Currently, 75 feet is the legal limit on buildings in the College Edge Overlay District (CEOD), which surrounds the portion of North College Street from around Samford Lawn to the railroad tracks that run parallel to Opelika Road and Bragg Avenue.
Building height has been a contentious issue in Auburn city politics over the last decade.
Former Auburn Mayor Jan Dempsey formed the Urban Core Task Force in 2006, which recommended the Auburn City Council raise the existing 60-foot height limit on buildings in the COED to 66 feet to accommodate a typical five-story building.
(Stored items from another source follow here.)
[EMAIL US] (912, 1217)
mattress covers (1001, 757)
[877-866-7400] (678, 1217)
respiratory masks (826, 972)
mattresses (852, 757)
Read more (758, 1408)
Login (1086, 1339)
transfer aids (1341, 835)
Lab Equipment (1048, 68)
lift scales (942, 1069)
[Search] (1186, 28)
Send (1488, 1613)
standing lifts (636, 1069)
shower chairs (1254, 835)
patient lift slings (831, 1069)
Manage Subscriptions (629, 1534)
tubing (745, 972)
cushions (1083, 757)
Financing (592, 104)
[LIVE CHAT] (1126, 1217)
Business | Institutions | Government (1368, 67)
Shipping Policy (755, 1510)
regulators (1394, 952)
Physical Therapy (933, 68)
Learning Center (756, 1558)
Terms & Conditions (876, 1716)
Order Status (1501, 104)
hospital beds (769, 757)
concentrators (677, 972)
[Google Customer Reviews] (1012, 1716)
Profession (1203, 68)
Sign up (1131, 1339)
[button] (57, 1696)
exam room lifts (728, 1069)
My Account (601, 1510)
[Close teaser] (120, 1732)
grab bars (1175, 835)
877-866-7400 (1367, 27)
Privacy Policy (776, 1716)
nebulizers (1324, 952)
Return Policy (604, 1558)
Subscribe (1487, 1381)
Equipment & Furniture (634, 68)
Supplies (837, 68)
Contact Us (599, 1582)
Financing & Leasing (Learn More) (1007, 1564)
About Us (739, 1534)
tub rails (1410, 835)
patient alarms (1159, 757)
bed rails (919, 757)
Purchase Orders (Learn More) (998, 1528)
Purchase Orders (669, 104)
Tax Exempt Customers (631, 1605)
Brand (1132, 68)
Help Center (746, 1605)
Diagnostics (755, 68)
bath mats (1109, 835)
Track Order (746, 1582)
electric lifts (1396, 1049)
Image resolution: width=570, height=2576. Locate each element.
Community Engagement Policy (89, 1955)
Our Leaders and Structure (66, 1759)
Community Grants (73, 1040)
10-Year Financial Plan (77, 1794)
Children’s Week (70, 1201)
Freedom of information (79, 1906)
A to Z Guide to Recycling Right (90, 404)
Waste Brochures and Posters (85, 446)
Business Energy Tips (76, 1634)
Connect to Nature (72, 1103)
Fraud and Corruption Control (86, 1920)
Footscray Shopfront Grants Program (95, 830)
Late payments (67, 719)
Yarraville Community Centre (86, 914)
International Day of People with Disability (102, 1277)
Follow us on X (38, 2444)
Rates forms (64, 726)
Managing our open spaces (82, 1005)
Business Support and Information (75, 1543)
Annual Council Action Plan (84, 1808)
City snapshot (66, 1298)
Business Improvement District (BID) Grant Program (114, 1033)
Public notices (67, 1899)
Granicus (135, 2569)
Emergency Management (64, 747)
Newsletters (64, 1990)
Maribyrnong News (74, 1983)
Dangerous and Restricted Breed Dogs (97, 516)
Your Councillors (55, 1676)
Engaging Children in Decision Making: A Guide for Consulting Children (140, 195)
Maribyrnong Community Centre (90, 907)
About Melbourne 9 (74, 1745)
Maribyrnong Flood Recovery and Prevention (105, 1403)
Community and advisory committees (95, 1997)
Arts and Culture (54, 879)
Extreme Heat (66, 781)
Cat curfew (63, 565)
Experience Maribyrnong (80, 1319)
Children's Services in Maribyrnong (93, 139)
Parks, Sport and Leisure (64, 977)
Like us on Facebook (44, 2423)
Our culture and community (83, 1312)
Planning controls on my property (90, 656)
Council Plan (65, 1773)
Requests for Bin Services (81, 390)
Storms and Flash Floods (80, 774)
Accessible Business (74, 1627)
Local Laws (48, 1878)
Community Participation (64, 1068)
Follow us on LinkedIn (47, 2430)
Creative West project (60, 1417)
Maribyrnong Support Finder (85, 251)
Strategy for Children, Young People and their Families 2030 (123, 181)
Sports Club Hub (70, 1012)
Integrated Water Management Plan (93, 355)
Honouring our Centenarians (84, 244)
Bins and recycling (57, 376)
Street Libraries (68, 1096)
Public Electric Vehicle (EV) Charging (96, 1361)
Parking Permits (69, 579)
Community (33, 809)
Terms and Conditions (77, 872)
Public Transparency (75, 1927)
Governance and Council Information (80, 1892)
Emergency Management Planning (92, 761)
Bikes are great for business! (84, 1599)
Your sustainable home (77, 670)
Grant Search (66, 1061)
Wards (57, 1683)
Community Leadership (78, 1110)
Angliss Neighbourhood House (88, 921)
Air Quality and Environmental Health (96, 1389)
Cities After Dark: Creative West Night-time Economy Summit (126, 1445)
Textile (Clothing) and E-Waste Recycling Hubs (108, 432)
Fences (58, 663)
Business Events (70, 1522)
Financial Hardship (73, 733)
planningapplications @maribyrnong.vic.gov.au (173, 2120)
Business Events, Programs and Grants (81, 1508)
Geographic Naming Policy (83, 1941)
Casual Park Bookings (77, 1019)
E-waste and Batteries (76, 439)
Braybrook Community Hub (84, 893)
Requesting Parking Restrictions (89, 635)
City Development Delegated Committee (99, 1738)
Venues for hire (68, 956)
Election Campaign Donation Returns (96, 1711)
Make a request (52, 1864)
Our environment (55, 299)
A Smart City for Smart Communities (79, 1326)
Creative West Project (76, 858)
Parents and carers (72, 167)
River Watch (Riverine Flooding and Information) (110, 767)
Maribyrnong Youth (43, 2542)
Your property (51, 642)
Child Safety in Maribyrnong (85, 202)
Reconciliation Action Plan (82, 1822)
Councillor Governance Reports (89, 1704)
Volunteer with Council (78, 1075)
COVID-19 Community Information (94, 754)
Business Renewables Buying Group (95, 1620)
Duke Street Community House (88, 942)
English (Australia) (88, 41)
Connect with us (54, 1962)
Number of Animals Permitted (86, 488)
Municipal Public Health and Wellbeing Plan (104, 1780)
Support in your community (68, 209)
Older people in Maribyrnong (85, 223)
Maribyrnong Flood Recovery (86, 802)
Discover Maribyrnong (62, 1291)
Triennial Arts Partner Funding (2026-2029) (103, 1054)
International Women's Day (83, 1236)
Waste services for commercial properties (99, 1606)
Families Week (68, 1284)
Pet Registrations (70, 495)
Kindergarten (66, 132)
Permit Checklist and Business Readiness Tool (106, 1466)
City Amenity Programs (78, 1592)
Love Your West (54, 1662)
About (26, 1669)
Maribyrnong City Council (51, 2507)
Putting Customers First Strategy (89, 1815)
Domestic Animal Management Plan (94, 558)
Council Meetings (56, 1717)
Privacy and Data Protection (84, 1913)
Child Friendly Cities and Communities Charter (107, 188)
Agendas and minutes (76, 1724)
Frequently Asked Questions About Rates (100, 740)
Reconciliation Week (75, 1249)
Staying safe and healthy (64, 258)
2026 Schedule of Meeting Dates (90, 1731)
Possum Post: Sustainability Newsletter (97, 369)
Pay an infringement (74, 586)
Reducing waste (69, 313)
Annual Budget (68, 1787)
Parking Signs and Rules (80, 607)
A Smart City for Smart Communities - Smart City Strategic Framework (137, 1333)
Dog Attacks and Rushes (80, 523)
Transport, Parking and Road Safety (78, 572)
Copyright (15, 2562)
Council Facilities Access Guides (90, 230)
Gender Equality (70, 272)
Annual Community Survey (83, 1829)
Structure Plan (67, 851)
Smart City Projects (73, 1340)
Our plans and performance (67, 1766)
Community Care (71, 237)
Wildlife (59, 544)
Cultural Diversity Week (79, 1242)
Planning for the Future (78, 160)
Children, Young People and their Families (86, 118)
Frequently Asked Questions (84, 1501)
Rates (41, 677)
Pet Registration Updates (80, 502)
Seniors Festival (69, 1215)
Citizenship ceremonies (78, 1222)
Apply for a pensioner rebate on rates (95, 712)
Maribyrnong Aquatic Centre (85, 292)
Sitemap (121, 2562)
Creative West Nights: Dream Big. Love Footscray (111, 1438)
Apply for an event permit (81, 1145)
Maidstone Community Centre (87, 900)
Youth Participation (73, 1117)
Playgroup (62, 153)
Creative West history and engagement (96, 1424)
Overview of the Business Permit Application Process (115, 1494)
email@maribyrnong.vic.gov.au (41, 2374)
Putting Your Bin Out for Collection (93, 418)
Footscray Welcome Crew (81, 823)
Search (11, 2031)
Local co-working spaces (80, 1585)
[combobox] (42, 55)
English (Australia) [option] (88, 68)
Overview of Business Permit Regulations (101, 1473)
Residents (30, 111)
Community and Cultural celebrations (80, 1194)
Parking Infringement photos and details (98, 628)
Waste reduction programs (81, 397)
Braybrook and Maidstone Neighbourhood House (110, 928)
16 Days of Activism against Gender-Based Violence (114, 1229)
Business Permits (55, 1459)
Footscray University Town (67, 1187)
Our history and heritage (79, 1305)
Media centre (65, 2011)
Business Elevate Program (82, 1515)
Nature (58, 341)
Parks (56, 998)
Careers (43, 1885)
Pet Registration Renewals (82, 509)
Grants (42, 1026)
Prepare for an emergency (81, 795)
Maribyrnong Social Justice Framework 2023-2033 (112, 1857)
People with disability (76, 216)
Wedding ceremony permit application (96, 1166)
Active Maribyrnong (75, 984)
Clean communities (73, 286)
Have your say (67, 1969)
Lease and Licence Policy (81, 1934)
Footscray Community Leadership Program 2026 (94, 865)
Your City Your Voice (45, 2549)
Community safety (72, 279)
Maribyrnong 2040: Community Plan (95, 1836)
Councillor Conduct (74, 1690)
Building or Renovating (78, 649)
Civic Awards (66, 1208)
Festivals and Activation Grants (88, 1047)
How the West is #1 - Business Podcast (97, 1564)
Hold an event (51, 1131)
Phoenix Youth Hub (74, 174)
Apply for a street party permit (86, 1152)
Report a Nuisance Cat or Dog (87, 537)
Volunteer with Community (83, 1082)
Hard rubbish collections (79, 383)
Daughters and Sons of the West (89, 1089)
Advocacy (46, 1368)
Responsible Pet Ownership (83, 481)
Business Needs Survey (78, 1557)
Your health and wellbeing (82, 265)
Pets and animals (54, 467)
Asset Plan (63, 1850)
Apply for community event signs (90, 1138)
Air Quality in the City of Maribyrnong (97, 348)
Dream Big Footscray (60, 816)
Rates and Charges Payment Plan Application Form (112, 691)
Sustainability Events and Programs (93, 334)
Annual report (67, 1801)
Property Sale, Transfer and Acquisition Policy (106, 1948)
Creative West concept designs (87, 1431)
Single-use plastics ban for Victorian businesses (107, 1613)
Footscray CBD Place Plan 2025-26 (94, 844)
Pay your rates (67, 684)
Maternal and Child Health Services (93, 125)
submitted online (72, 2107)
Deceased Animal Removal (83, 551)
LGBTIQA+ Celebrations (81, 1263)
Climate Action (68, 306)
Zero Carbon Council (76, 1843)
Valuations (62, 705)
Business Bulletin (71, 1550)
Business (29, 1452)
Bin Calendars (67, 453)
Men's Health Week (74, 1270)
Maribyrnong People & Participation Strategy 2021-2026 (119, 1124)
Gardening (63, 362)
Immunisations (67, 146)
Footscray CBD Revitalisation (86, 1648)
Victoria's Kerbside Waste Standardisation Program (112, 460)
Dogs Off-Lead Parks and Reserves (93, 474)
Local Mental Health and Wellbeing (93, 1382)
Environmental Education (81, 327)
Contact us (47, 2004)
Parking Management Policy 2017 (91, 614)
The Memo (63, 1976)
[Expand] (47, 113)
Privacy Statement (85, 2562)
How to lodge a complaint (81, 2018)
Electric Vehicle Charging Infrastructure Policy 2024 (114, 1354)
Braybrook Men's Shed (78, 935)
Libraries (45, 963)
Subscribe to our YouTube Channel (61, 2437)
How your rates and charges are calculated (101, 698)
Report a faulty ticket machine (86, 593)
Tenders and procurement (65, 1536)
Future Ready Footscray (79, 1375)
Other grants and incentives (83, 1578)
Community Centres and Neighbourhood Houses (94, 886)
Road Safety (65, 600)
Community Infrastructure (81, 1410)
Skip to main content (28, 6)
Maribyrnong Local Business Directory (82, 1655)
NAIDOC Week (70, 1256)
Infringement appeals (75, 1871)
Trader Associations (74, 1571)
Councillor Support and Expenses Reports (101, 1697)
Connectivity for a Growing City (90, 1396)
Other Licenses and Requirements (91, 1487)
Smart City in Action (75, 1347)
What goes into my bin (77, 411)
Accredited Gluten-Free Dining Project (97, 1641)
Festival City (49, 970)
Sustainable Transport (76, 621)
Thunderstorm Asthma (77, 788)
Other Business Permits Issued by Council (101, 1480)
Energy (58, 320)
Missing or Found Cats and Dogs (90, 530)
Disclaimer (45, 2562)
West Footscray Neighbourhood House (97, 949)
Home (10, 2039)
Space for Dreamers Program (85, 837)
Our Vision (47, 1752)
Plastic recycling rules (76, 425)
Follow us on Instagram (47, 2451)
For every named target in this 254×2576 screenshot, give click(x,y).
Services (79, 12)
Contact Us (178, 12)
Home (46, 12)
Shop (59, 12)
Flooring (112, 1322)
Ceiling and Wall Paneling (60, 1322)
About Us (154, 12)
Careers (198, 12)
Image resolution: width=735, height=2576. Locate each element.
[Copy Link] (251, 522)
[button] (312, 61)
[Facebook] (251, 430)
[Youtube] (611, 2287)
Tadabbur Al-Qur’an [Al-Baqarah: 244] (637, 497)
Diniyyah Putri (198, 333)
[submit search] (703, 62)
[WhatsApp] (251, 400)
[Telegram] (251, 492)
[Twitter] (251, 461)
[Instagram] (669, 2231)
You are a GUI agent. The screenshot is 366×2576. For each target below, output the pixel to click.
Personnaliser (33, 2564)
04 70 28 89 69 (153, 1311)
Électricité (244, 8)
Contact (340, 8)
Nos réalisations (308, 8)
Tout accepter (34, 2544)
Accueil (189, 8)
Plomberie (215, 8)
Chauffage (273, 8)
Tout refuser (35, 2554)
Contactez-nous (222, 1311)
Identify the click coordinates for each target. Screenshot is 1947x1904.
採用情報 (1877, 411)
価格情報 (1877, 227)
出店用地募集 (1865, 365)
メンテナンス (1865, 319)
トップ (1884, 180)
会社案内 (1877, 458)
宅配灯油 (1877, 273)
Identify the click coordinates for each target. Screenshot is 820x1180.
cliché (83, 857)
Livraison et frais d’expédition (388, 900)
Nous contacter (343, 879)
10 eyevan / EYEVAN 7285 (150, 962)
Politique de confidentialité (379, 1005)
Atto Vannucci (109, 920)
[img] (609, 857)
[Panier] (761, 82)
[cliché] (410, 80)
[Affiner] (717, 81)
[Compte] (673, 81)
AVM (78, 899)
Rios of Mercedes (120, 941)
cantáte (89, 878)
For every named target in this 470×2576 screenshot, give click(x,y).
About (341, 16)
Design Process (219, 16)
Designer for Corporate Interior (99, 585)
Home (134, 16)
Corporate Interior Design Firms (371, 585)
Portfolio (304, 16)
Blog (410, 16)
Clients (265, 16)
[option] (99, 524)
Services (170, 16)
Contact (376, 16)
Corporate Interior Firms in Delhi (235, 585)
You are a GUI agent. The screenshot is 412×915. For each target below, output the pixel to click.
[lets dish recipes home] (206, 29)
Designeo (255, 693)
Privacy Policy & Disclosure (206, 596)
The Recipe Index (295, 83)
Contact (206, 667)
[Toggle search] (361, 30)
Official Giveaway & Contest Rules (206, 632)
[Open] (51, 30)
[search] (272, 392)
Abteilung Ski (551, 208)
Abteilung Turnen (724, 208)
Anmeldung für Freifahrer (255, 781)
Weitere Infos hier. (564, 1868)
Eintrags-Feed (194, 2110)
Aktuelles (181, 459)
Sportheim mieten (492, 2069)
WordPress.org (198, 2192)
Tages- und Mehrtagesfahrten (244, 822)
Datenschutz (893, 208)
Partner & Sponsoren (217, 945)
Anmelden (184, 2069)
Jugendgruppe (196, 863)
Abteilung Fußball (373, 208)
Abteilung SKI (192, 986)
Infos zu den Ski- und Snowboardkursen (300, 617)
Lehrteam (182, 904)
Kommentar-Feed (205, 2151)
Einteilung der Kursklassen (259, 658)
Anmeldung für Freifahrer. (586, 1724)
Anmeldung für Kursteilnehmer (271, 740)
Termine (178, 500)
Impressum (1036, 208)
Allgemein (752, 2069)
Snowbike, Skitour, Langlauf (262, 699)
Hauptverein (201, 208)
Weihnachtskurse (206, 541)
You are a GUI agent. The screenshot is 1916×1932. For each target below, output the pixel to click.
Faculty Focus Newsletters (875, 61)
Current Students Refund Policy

The council adopted its recommendations in 2007.
The council again raised the height limit to 75 feet in 2010 per the recommendations of former Mayor Bill Ham, Jr.'s Downtown Study Committee.
In 2015, the city adopted the Downtown Master Plan (DMP), which kept the height limit at 75 feet to "preserve and expand the existing charm and sense of scale of the City's Historic core as a shopping, dining and entertainment district" and the city council reduced the maximum building height in the CEOD to 65 feet in 2016.
Nevertheless, according to a spokesperson with the Auburn Planning Commission, the council again brought the height limit back up to 75 feet in 2017.
Three Sixty listed associate broker and realtor Diana Ramage as the point of contact for the project.
"I am excited about the beautiful living spaces this project offers, as well as the culture, job growth, and tax revenue the local economy will receive through the restaurant and event space on the bottom floor and rooftop of the building," Ramage said in a statement to 1819 News.
Repeated attempts to contact Auburn Mayor Ron Anders to get his perspective on the project were unsuccessful.